Il y a une dizaine d’années, les jours de prévente des abonnements, des scènes de cohue se déroulaient ici devant les cinémas participants. Cinquième pays en nombre de salles, derrière les États-Unis, l’Allemagne, le Royaume-Uni et la France, le Canada est le troisième marché de The Met: Live in HD derrière les États-Unis et l’Allemagne. À l’aube de cette saison 2022-2023, qui s’ouvrira samedi prochain avec Médée de Cherubini, plus personne ne se bat pour des billets et des abonnements. La saison 2021-2022, entre fermetures et réouvertures de salles, a été sinistrée et le redémarrage est plus que lent.

C’est dans ce contexte que le Met lance, lundi prochain, The Met: Live at Home. L’offre ne vise pas à se substituer aux cinémas, car elle est géolocalisée. Peter Gelb, directeur général du Metropolitan Opera, a accepté d’accorder une entrevue au Devoir pour faire le point.

« Nous sommes liés aux cinémas et je crois toujours que, lorsque le large public sera à l’aise avec une COVID endémique, l’expérience au cinéma, en groupe sur grand écran, est la plus satisfaisante et en phase avec l’expérience à l’opéra. »
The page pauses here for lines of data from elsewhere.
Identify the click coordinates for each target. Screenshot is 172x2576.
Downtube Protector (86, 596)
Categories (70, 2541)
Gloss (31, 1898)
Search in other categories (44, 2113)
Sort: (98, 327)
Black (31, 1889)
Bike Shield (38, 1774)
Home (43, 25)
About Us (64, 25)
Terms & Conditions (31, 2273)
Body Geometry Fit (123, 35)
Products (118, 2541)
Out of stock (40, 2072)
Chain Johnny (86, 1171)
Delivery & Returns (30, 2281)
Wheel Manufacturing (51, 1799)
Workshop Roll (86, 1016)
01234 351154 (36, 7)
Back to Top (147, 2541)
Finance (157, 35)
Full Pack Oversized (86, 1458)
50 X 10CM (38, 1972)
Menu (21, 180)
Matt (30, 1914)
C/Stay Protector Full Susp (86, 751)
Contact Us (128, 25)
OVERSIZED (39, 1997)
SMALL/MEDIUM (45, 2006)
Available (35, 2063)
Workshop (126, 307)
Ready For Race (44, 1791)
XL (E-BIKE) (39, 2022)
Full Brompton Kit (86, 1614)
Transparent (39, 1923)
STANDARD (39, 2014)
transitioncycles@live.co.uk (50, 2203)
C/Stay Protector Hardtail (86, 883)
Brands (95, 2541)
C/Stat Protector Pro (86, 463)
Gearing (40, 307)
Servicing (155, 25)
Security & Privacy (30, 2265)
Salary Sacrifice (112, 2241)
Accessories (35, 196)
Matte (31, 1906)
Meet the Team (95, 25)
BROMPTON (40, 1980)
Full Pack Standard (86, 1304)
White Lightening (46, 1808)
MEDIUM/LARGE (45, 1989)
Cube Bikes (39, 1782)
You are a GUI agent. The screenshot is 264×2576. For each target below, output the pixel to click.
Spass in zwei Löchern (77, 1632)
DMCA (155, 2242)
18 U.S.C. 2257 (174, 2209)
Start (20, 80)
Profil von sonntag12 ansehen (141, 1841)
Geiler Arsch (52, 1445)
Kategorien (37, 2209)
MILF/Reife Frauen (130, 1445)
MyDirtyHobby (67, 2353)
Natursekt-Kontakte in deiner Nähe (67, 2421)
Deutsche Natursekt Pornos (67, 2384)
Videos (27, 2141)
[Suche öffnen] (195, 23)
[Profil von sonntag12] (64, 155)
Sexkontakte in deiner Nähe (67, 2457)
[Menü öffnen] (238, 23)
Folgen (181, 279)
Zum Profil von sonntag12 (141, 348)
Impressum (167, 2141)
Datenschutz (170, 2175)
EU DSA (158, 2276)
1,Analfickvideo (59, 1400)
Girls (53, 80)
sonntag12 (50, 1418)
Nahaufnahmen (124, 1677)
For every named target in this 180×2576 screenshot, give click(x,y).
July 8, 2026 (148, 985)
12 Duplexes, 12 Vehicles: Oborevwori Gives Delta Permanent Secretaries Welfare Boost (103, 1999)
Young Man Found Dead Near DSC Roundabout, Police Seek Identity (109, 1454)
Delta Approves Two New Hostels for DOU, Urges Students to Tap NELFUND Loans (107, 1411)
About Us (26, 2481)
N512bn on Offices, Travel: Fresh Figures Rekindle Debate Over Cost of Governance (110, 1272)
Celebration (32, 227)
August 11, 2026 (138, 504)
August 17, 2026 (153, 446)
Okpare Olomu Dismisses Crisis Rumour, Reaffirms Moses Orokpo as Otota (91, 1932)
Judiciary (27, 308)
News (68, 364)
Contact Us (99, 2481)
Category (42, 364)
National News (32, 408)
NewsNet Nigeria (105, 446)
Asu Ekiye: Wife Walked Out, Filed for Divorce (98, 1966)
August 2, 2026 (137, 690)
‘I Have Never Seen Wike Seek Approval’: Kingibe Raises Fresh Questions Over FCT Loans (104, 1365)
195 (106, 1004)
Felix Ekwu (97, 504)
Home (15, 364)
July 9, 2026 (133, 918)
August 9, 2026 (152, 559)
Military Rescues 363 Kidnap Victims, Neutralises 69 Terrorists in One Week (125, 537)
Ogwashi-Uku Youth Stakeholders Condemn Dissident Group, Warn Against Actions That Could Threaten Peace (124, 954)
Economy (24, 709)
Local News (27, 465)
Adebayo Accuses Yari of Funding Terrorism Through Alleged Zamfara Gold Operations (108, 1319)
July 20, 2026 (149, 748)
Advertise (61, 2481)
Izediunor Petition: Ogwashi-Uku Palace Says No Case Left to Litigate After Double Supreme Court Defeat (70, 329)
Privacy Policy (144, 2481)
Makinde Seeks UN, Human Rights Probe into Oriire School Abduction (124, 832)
En lançant The Met: Live at Home, le Metropolitan Opera a pris bien soin de ne pas tailler des croupières à ses partenaires de toujours. L’offre ne se substitue pas au cinéma et l’accès à la diffusion ne sera possible que sur des ordinateurs dont la géolocalisation activée atteste d’un éloignement avec une salle de cinéma diffusant la représentation. « Au Canada, ce sera 16 milles [25,75 km] », nous dit Peter Gelb.

À l’origine, le Met avait favorisé la diffusion en salle par choix esthétique et stratégique, une option que Le Devoir avait exposée en 2014 dans un article comparant les plans d’affaires, opposés, des opéras de New York et de Vienne. « Le phénomène social de personnes se rassemblant dans un cinéma pour partager une représentation est capital », nous avait alors déclaré le directeur du Met. Lors de cette entrevue, il nous avait exposé les données économiques entourant The Met: Live in HD. « Le coût moyen d’un programme est d’environ un million de dollars, nous percevons la moitié du prix des billets, soit 10 $. Le point mort est donc autour de 100 000 spectateurs. […] Entre le direct et les reprises, le Met attire en moyenne de 225 000 à 250 000 spectateurs par spectacle au cinéma. » On apprenait aussi qu’un opéra « pointu » faisait autour de 130 000 entrées et qu’un « tube » du répertoire comme Tosca dépassait 300 000.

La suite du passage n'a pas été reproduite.